“Believe me,” Sir Edward Carson said, “whatever way you settle the Irish question” (and that phrase threw over the cry of “No Home Rule"), “there are only two ways to deal with Ulster. It is for statesmen to say which is the best and right one. She is not a part of the community which can be bought. She will not allow herself to be sold. You must therefore either coerce her if you go on, or you must in the long run, by showing that good government can come under the Home Rule Bill, try and win her over to the case of the rest of Ireland. You probably can coerce her—though I doubt it. If you do, what will be the disastrous consequences not only to Ulster, but to this country and the Empire? Will my fellow-countryman”—and at this emphatic word, which jettisoned absolutely the theory of two nations, the speaker turned to his left, where Redmond sat in his accustomed place below the gangway—“will my fellow-countryman, the leader of the Nationalist Party, have gained anything? I will agree with him—I do not believe he wants to triumph any more than I do. But will he have gained anything if he takes over these people and then applies for what he used to call—at all events his party used to call—the enemies of the people to come in and coerce them into obedience? No, sir; one false step taken in relation to Ulster will, in my opinion, render for ever impossible a solution of the Irish question. I say this to my Nationalist fellow-countrymen, and, indeed, also to the Government: you have never tried to win over Ulster. You have never tried to understand her position. You have never alleged, and can never allege, that this Bill gives her one atom of advantage.”

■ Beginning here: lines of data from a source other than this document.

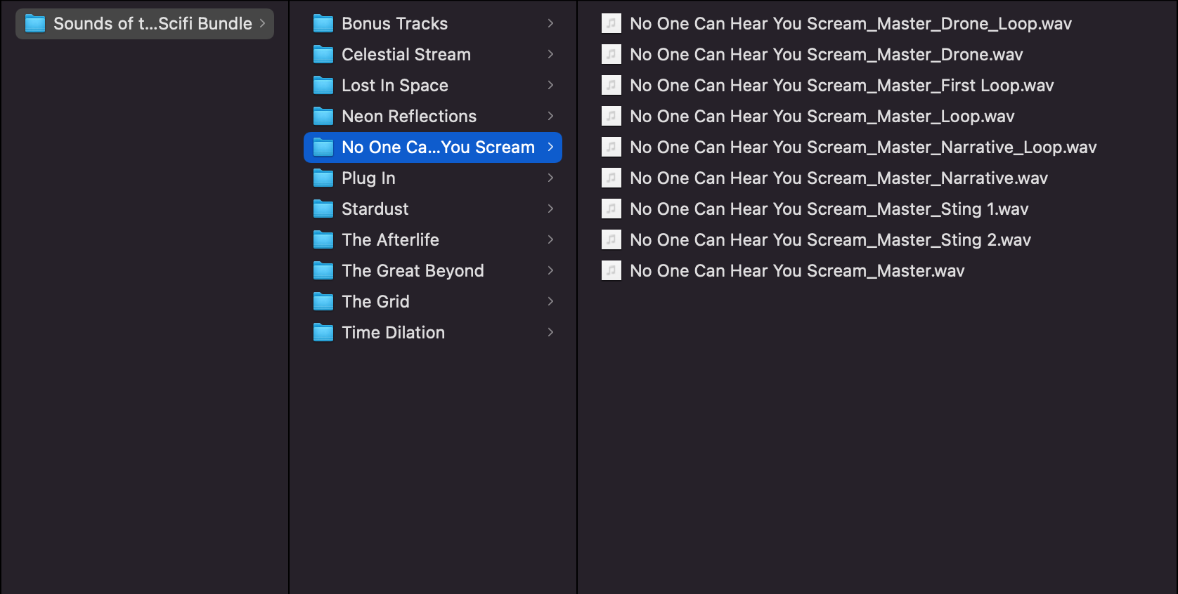Open The Grid folder
1178x594 pixels.
[x=375, y=302]
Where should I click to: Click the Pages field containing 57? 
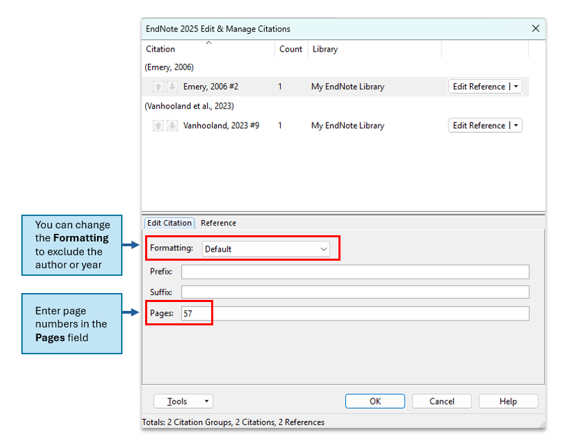pos(355,314)
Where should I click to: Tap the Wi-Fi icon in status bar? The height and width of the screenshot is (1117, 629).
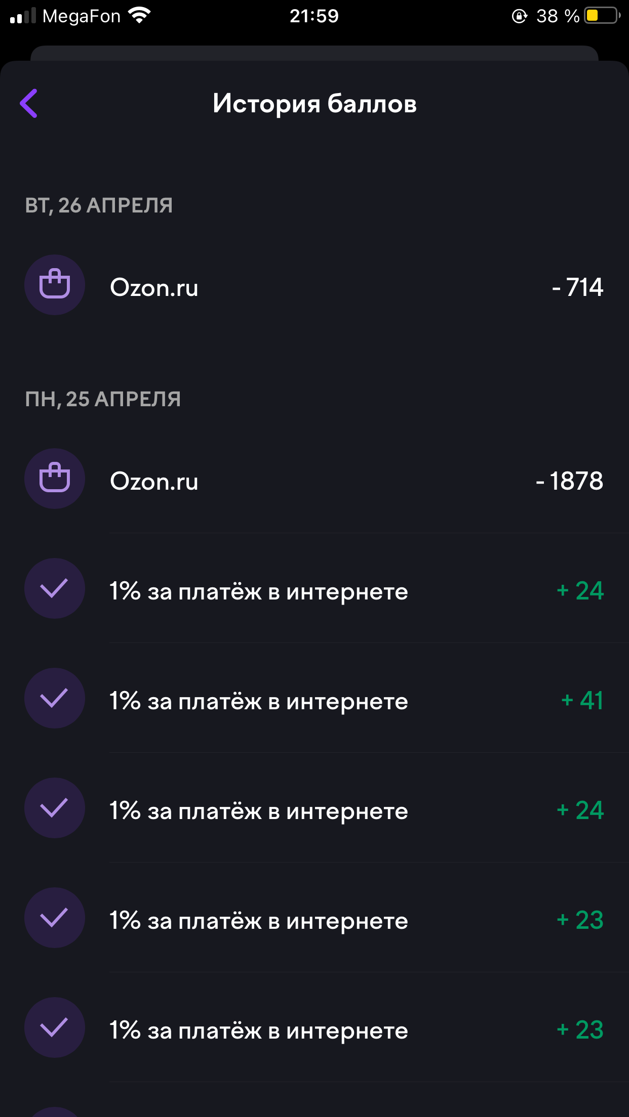tap(139, 16)
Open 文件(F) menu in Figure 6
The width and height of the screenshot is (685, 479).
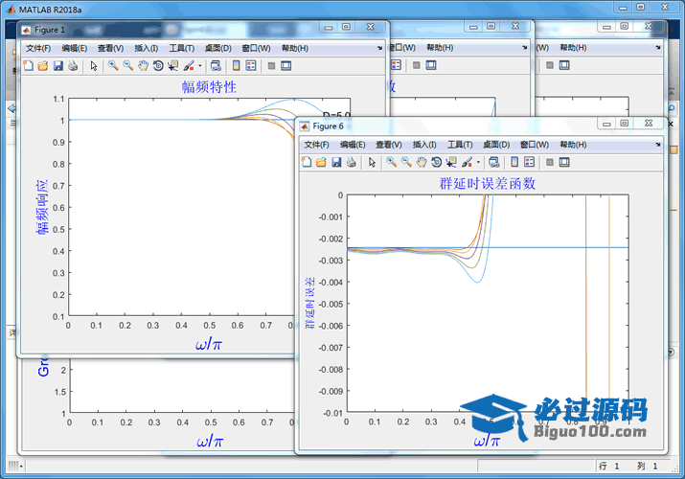point(317,145)
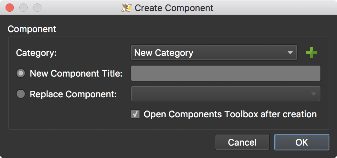Close the dialog with the red window button
Viewport: 337px width, 158px height.
(x=10, y=8)
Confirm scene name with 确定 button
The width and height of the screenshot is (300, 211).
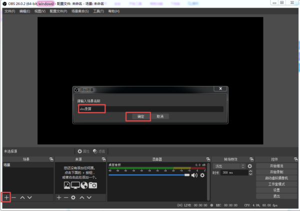tap(141, 116)
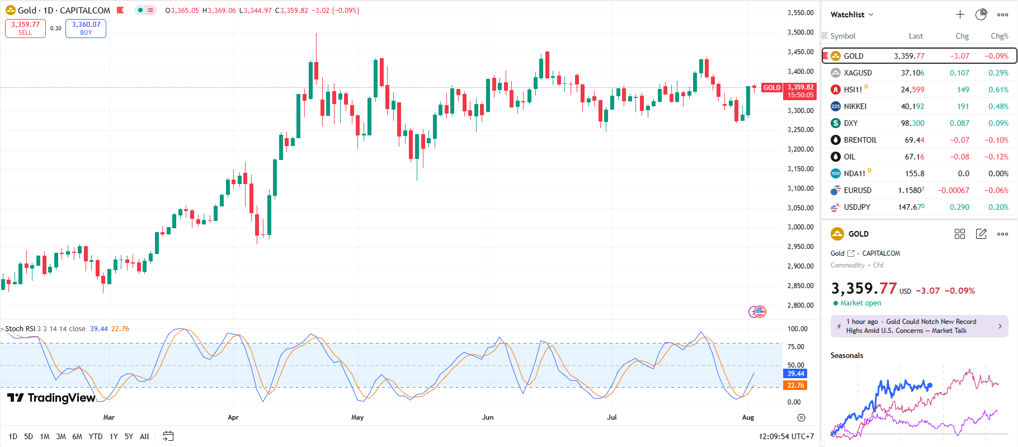1018x447 pixels.
Task: Click the SELL 3,359.77 button
Action: click(25, 28)
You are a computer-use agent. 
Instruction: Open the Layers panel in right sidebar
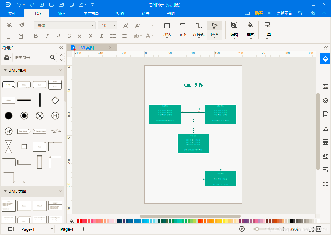pos(326,100)
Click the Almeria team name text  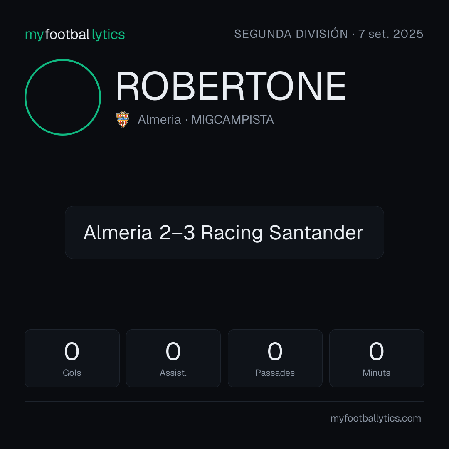159,120
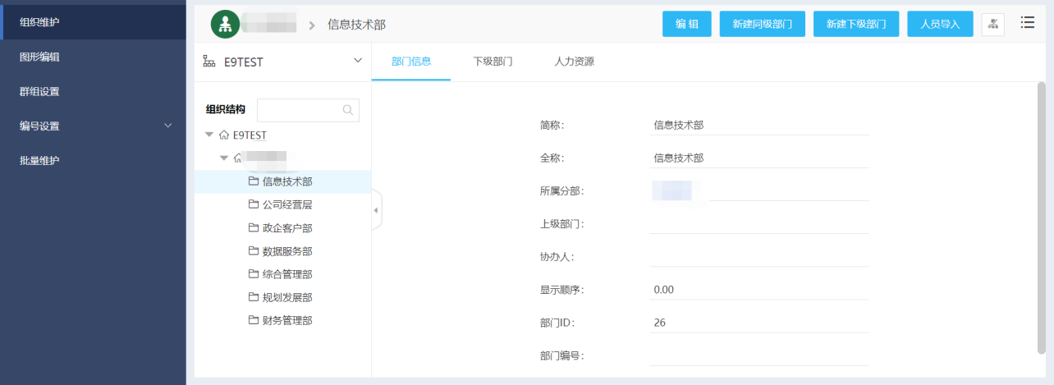Collapse the left tree panel with arrow handle
Image resolution: width=1054 pixels, height=385 pixels.
click(376, 211)
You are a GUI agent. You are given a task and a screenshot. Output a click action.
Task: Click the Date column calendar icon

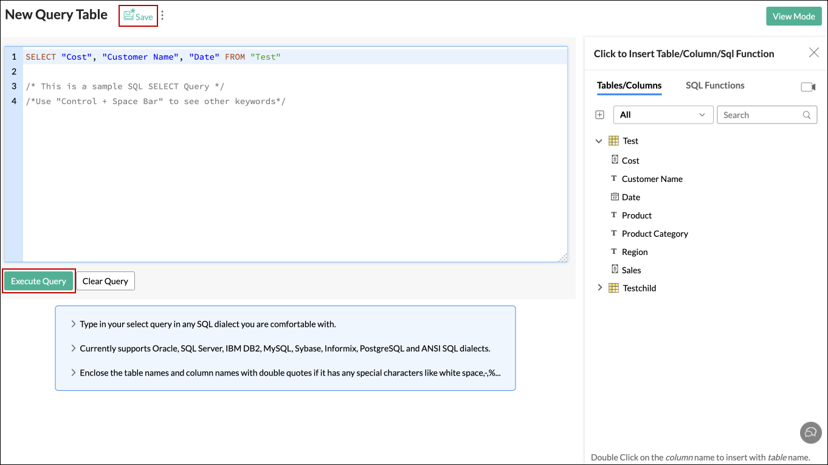[x=615, y=197]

Then, carried away by the course of his argument, an angry note came into his voice, and before a minute had passed we were back in the old atmosphere. He accused us of wanting “not Ulster’s affections but her taxes.”
Well might Redmond say when he rose that Sir Edward Carson had been heard by all of us with very mixed feelings. “I care not about the assent of Englishmen,” he said; “I am fighting this matter out between a fellow-countryman and myself, and I say that it was an unworthy thing for him to say that I am animated by these base motives, especially after he had lectured the House on the undesirability of imputing motives.”
On the personal note Redmond was to the full as effective as his opponent, and his speech of that day was memorable. It was also very much more to the taste of the Liberal rank and file than what came from their own front bench. “We do not by any means take the tragic view of the probabilities or even the possibilities of what is called civil war in Ulster,” he said; and added that the House of Commons ought, in his opinion, “to resent as an affront these threats of civil war.” Yet in the end he promised, for the sake of peace, “consideration in the friendliest spirit” (not very different from acceptance) of any proposals that the Government might feel called upon to put forward.